Text under study
⟨
We all have insecurities about our bodies. There are all things we try to hide because society tells us we should be embarrassed about them. I am talking about things like loose skin, stretch marks, cellulite, and muscles that are not rock hard. I am no different. I understand your fear and anxiety because there are things about my body that I do not like. None of us are perfect but we all want to appear that we are, especially on social media. I am just as guilty as you of trying to hide my insecurities and paint a perfect picture of my life.

Since I lost 140 pounds, I have loose skin around my lower abdomen. People ask me all the time about preventing loose skin when they lose weight. And I cannot answer that question because I was not able to prevent it. I worry when people ask me about this because I feel like I have not shown you the true picture. I want to be open and honest with you guys even when it is hard and makes me uncomfortable. I also know that when I post on social media I tend to hide my lower abdomen. I am just not comfortable showing that part of myself to the world. However, I do not want to send a false image of myself.

So here is the truth. I lost 140 pounds and I am very proud of my body but I have quite a bit of loose skin around my lower abdomen. I do not have a body that will land me on the cover of a fitness magazine. It is not perfect and never will be. I do not like this about my body but I have decided to embrace it instead of changing it.

I have considered getting surgery to remove the loose skin several times. I have never done it because I want to become comfortable in the body that I have now. I worked hard for this body! The loose skin symbolizes my journey. I do not want to use surgery as an easy fix or an escape. I want to make peace with my body, loose skin and all. This is easier said than done, but I am working on it. It helps me to remember that I would rather have loose skin than be obese and unhealthy. I am in a better place now, mentally and physically. I am not perfect but I am working hard and doing my best.

Remember that whatever your problem is, there is always someone who has it worse than you. Change your perspective about your insecurities. For example, my loose skin is not as bad as some people who have lost a lot of weight. No one is perfect and we all struggle. And there is someone struggling with a much more difficult situation than you right now.

Instead of hiding your flaws, embrace them. The best way to get over your fears is to face them head-on. To deal with my loose skin insecurity, I made a video showing it to the world. It was hard. I was scared to do it. But I am so glad I did because I want you all to know that I am just like you. This is my body. I am proud of it. I hope you can learn to embrace your flaws and be proud of yourself too. You work hard and are improving your health every day. Flaunt it!
⟩
How to complete this task
Transcribe word for word the passage of the loose-skin text above, starting at "Instead of hiding" and ending with "day. Flaunt it!".

Dataset excerpts
⟨
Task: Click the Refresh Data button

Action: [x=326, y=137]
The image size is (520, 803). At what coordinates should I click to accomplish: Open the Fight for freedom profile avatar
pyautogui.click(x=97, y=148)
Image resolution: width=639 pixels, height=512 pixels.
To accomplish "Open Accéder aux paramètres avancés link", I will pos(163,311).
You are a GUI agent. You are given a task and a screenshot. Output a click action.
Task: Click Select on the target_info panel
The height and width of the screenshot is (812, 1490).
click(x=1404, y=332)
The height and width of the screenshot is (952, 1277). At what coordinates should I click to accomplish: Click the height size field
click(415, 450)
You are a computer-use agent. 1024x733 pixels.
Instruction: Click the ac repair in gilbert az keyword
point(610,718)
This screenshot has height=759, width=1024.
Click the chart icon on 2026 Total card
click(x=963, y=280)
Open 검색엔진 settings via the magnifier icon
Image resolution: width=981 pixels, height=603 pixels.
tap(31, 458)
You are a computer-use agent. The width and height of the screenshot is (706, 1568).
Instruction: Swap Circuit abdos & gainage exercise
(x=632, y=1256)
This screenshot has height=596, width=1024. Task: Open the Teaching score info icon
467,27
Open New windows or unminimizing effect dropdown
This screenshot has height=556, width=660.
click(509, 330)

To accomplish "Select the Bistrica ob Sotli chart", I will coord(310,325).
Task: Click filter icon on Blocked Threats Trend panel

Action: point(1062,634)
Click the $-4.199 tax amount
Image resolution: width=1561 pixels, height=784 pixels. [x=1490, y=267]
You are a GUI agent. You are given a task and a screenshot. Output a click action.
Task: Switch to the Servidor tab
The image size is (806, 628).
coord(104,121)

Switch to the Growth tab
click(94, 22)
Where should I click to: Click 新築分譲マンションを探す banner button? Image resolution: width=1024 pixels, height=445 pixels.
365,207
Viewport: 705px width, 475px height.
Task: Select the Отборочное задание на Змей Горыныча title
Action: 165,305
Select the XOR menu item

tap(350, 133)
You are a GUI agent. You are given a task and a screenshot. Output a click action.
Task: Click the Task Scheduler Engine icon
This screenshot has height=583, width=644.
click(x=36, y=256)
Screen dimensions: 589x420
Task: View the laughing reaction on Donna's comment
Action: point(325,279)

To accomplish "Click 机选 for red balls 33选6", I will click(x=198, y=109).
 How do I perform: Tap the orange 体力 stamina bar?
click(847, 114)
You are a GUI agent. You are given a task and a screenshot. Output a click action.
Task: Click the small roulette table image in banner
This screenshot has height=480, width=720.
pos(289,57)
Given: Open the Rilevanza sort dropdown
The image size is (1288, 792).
⟩
Result
Instead of hiding your flaws, embrace them. The best way to get over your fears is to face them head-on. To deal with my loose skin insecurity, I made a video showing it to the world. It was hard. I was scared to do it. But I am so glad I did because I want you all to know that I am just like you. This is my body. I am proud of it. I hope you can learn to embrace your flaws and be proud of yourself too. You work hard and are improving your health every day. Flaunt it!